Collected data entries

|---|

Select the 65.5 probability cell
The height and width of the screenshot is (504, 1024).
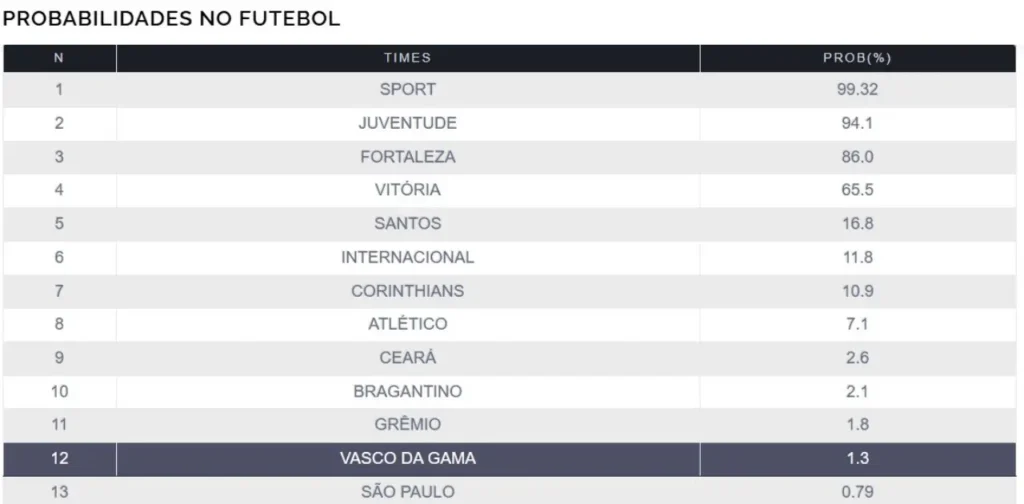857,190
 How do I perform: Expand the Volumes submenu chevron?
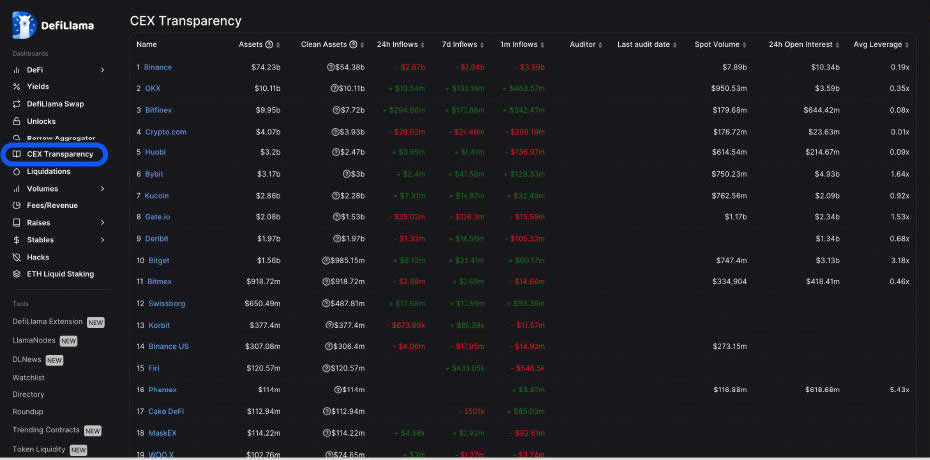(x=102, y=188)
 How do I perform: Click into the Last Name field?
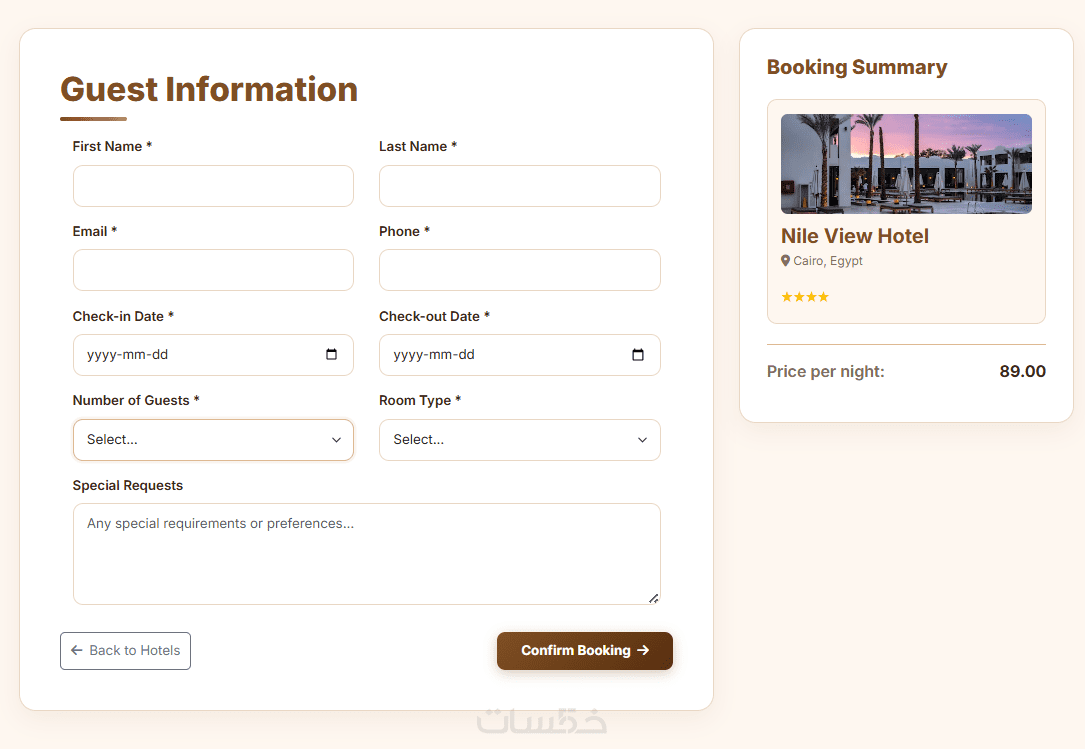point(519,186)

|---|

■ **Task**
Without the pictures, reproduce every entry exactly as written.

■ **Written response**
Select the 65.5 probability cell
The height and width of the screenshot is (504, 1024).
857,190
 How do I perform: Expand the Volumes submenu chevron?
(x=102, y=188)
 How do I perform: Click into the Last Name field?
point(519,186)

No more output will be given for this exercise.